In reply to damowil & summo:
Not a bad link, thanks. It's also interesting in that it somewhat contradicts, rightly I would say, much of the other material on the net on the same issue. I was not disagreeing with summo's assertion, it's just that I've had this discussion numerous times on the web and wanted to see what came up in response.
The answer is that it's not the latitude, it's the temperature that makes the difference, at a given altitude.
From the above: "The higher temperatures raise the scale height (cf Equations (7c,8)) and hence diminish the perceived pressure altitude." i.e. higher mountain temp means your body will feel to be lower altitude.

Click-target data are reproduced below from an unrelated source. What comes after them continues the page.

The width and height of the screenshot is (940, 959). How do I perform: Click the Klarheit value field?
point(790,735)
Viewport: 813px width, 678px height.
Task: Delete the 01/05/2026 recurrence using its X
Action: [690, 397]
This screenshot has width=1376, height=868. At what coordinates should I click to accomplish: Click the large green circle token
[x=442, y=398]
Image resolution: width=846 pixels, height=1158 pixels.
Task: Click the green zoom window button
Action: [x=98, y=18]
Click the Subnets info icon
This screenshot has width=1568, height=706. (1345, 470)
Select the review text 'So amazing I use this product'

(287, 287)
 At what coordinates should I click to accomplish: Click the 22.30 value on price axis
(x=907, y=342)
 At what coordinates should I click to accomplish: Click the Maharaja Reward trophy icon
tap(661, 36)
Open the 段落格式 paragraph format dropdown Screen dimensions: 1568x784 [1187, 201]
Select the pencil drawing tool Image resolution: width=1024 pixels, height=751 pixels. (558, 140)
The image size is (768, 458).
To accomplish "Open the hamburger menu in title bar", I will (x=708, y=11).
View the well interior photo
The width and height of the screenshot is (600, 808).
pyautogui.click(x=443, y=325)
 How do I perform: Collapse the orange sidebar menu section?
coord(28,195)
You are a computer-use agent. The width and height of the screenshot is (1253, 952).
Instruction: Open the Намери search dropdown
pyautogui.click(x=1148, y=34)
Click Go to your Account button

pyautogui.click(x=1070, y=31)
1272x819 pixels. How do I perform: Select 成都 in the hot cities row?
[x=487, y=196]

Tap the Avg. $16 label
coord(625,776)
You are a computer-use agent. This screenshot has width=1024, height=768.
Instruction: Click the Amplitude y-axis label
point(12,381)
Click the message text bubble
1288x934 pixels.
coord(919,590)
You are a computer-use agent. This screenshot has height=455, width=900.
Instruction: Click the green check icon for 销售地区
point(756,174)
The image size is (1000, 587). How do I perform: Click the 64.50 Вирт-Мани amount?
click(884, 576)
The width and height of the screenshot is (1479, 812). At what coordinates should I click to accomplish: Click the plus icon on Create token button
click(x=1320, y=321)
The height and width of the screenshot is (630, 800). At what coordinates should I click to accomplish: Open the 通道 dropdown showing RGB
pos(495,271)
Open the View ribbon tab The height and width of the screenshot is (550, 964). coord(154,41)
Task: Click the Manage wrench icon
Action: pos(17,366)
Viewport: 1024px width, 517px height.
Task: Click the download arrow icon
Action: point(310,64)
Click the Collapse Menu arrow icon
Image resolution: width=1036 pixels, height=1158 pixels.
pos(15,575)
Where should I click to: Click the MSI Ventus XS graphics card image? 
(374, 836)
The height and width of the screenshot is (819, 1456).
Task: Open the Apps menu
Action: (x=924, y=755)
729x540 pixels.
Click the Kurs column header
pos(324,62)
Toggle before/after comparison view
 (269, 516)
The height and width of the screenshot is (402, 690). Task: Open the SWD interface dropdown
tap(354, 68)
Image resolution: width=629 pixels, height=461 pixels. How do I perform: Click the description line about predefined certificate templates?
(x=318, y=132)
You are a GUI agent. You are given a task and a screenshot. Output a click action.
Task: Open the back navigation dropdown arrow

You often hear that Denali feels higher cos it's so far north, but as that link says, this is false (as is the 'coriolis effect'). It's because it's so cold there.
Personal experience? There are so many variables to going to altitude in different areas at different times that personal anecdotes are near meaningless for any true understanding.
I've been to the South Pole twice on foot, climbed Denali once, Vinson three times, and several 6000ers in Bolivia and Peru. My 'personal experience' was that Denali did not feel to be 6600m (as that link implies it should) and I summited in about -25C. I was going faster then than when I summited Sajama (6550m) just one year before.
Wrist altimeters? I've done some DGPS work on the high Antarctic peaks, including spending a 'night' on Vinson's summit when it was measured at -46C. Suunto wrist altimeters (barometric pressure only) often read around 5100-5300m on Vinson (if you don't recalibrate at High Camp) so I understand that phenomenon. To me it's never 'felt' like 5300m, but many Vinson climbers are surprised how slow they go, how long it takes, given the true altitude number.
I also know that wrist altimeters are rubbish for true heights and even when very regularly calibrated, and are usually unlikely to be accurate to better than 20-30m. Given many climbers do not calibrate their wrist altimeters regularly, many such readings could be 100m or so off. I know you often see photos of a climber's watch showing a height on or very close to the summit but what you don't see are the other times it is off, and the other watches that are way off. I calibrated my Suunto Core on Peak Lenin at every camp and got 7116m on the 7134m summit. Others were all over the place. So, like 'personal experience', rarely useful for a genuine understanding of altitude physiology.